Most psychiatric disorders have a fluctuating course. There is no evidence that treatment delay results in permanent damage to the patient (analogous to an arthritic joint freezing). The public health implications of approving an ineffective treatment are of overwhelming importance. Certainly, that will delay effective treatment for many who are not being closely monitored and are, therefore, at greater risk. If efficacy equivalent to a standard treatment is considered definitive, ineffective drugs could be approved
(69–
71). An example from an article by Leber
(69) characterizes four studies with a standard drug (desipramine or imipramine), a new drug, and placebo. The new drug has been approved abroad. In these four trials, if no placebo group were included, the experimental drug would appear identical to the standard. The placebo group suggests that these trials failed to establish the efficacy of the experimental drug. This type of result is referred to as a “failed study,” meaning that a drug with established efficacy is not found to be superior to placebo, as opposed to a negative study, in which a new drug is found ineffective but a standard drug is found to be superior to placebo.

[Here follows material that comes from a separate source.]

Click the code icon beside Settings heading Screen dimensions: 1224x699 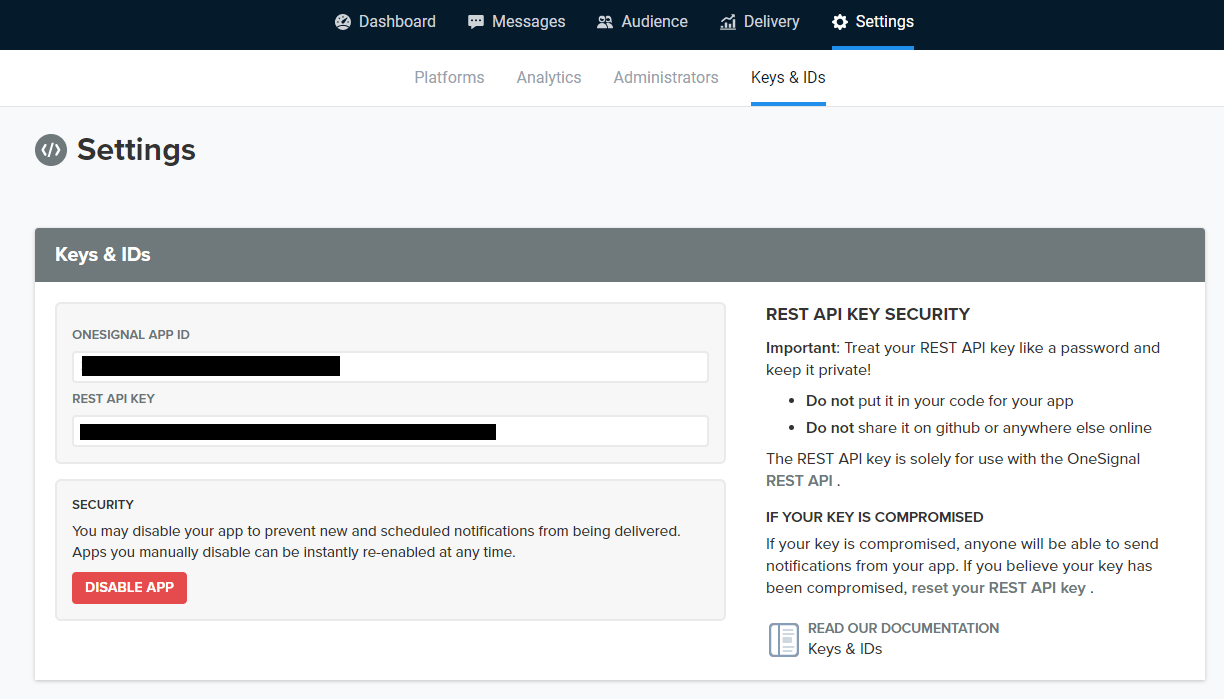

Once a drug is approved, it is possible that hundreds of thousands of patients would receive an ineffective drug; a gross estimate of potential mortality associated with this is possible. Consider that as many as 15% of depressed patients die as a result of suicide. If the period of risk is 30 years, it is possible that as many as 0.5% of patients per year will take their lives. It is reasonable to conclude that some avoidable suicides would be attributable to use of an ineffective drug. It is harder to estimate the morbidity associated with an approved ineffective treatment. Testing a new drug requires approximately 500 patients receiving placebo for 6 weeks while being closely monitored by experts. However, approval of an ineffective drug could expose hundreds of thousands of patients to ineffective treatment with ordinary clinical review. An ineffective drug has obvious public health consequences. We are ethically bound to minimize patient risk in research of this type. Studies in which patients may receive placebos should be carefully monitored; if there is evidence of significant deterioration, patients should be removed from the study. Patients should only be treated with placebo for some finite period of time and should receive the best possible care for the remainder of the episode. Best possible care should be exhaustive and include systematic use of all relevant treatments until an effective one is found. It is hoped that this approach will reduce the morbidity and mortality of all patients with these diseases.
SUMMARY AND CONCLUSIONS
Understanding the neurophysiological basis of placebo would be an important clue about change in both normal and pathological mood. There is some evidence that endorphins may be relevant, but a full discussion of that mechanism is beyond the scope of this article, and the interested reader is referred to an article by Benedetti and Amanzio
(72). It is clear that psychiatric disorders have a fluctuating course, that a phenomenologically based nosological system is inexact, and that the interaction between the two leads to a large proportion of patients in any group experiencing a placebo effect.
It may also be possible to identify patients whose improvement is a result of a placebo effect. This is at best an educated and inexact guess; however, under certain circumstances, this may be an aid in planning the treatment of patients who have a contraindication to continuing a psychopharmacological regimen.